物珍しい楽器の周りには小さなお子様も交えてロウニャクナンニョ(っていうとセクハラになるの?)が雲集し、ワタシたち「日曜ガムラン」組が割って入れないほどの盛況で、その間に椅子や飾り物などの片付けをしてしまいます。
と、ご来場されておられたご年配のカップルから、音楽も素晴らしかったが、着ているお衣装がそれぞれに可愛いとのお言葉を頂戴したりして・・・。ええ、ワタシ(たち)の場合、何を着ていても可愛いのはカワイイのですが、めいめいおもいおもいのバティック・シャツが五月の陽射しに映えて、まァ、カワイイ♡ ワタシの場合、メ◯カ◯で買ったんですけど・・・。
賑わうガムラン体験教室、慣れない手つきで青銅製打楽器を叩く姿を見ていたら、初めてガムランに触れた2016年12月の大阪大学会館でのワークショップが思い出されて懐かしい。

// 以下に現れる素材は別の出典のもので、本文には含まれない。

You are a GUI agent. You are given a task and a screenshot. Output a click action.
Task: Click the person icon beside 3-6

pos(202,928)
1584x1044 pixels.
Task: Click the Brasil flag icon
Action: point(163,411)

和気藹々、大学祭での体験教室も14h30頃にお開き。
その後、来たる06月23日(日)万博記念公園内の民族学博物館での『音楽の祭日』に向けてのリハーサル。それに出演するのはダルマ・ブダヤのメンバーだけになるので、ワタシたちは三々五々、大学祭の他の催しを覗いたり、思い思いの時間を過ごし、16h00から再集合してのお片付け。手慣れた重労働もさっさと終わって、あとは楽しい打ち上げなのですが・・・、その会場予約は18h00から。
待ちきれずに、駅前の立ち飲みスタンドで学生さんたちと盛り上がっちゃって、打ち上げが始まる頃には、疲れもあってすっかり出来上がっちゃってたのは内緒の話し。炎天下でのハードワークの後の生ビールが美味すぎるんだもん(てへ)!!

ハードロックやヘヴィーメタルの対極にありながら、同じくらいの振幅でココロを揺さぶるジャワ・ガムラン。電気もコンピュータも使っていないから、ワタシからは一層遠いのだけど、ひとたびそこに身を預けると離れられないほどの魅力。解明出来る頃には『令和』が終わっちゃうか、ワタシの寿命が尽きてしまうか・・・。
今回も”完璧”と言える出来ではなかったのですが、パーフェクトになっちゃったらそこで打ち止め、次の楽しみを探しに出てしまうと思う。ドキドキワクワクしながら、手探りの演奏は次へのステップ、Stairway to Heaven(「天国への階段」by Led Zeppelin)・・・ということにしておいて頂きましょう。しておいてくださいね。
次は秋の「まちかね祭」ですか。そこでは92点くらいの仕上がりを目指します(てへぺろ)。